Address at the Unveiling of the Grunwald Monument (1910)

by Ignacy Jan Paderewski [1]

translated by Maja Trochimczyk


The work that we are looking at did not emerge out of hatred.[2] It was born out of a profound love of Motherland,[3] not only in Her past greatness and present misfortune, but also in Her bright and strong future. It was born of a love and gratitude for those of our forebearers who went to the battlefield, who took up their victorious weapons not to loot, not to fight for riches, but in the defense of a good and right cause.

The creator of this monument and all who assisted him in this work,[4] pay an homage of gratitude to the holy memory of their forefathers; they offer this gift on the altar of Motherland as a pious votum, while beseeching the forefathers’ noble, light-filled spirits, for centuries united with God, to intercede for us and request for us the power of faith and the serenity of hope, the gifts of wisdom, reason, patience and that kind of good will without which neither tranquil virtues nor famous acts could come into being.

Thus, let the nation, personified by the highest official in all Polish lands, gracefully accept this offering, given from our hearts.[5] We sincerely wish that every Pole and every Lithuanian, whether from the vast regions of our glorious Motherland, or from beyond the Ocean, would look at this monument as a sign of a common past, a testimony of shared glory, and the herald of better times. Let them look at this monument as a part of their own souls, strengthened by faith…

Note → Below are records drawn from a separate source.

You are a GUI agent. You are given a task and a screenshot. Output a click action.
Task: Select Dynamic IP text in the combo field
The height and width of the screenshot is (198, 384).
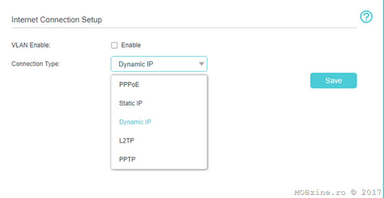point(136,64)
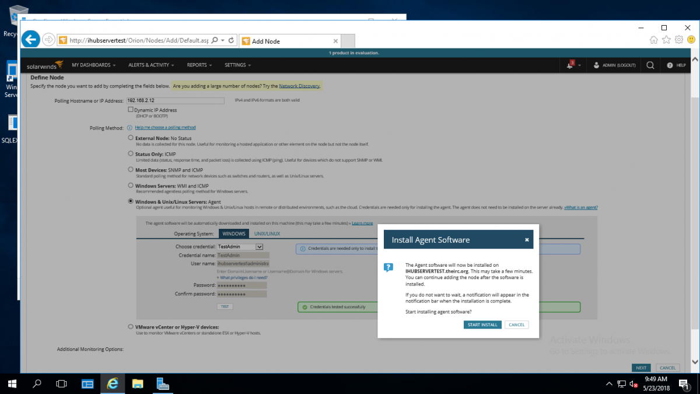
Task: Open File Explorer from the taskbar
Action: tap(138, 383)
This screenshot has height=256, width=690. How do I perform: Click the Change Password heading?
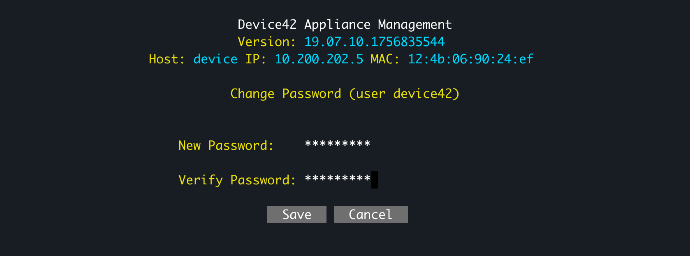click(285, 93)
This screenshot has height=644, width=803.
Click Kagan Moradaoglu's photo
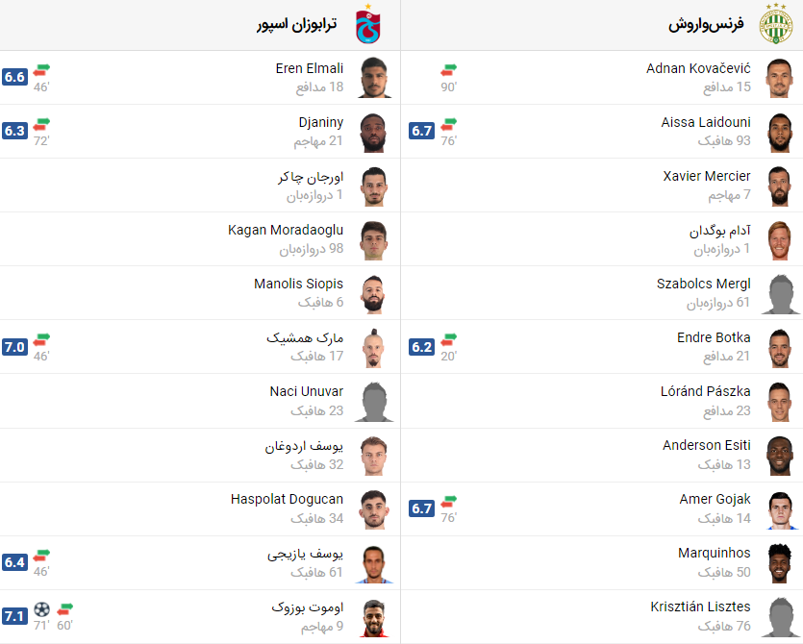point(374,239)
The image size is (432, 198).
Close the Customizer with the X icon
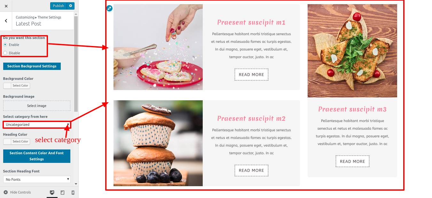coord(6,6)
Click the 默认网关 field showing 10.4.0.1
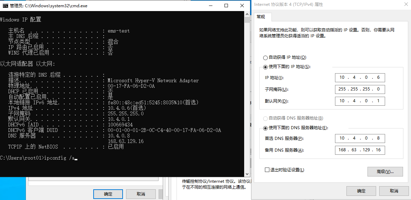 (360, 101)
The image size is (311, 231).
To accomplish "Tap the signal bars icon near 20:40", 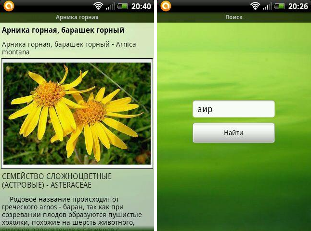I will 111,6.
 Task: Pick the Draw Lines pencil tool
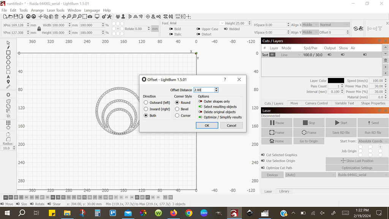8,48
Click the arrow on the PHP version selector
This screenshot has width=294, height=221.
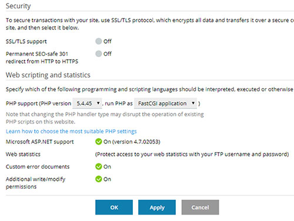(x=98, y=103)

We give this work for eternal ownership to our ancient, beloved capital. To the eminent Council of the capital City, to the City’s brave and distinguished President, we bring this passionate and heart-felt request: please, place this monument under your protection; please, bestow on this monument your kind and attentive care.



[1]. Original publication data: Ignacy Jan Paderewski, “Przemówienie Ignacego Paderewskiego podczas odsłnięcia pomnika grunwaldzkiego w Krakowie w roku 1910,” in Życie muzyczne i teatralne vol. 2 no. 5/6 (May-June 1935), 16. The speech was also reprinted in Vol. I of Józef Orłowski, ed, Ignacy Jan Paderewski i odbudowa Polski, [Paderewski and the rebuilding of Poland], 2 vols. Chicago: The Stanek Press, 1939-1940. Reprinted in 480 numbered copies, Chicago: Carl O. Jevert & Associates, 1952. [Back]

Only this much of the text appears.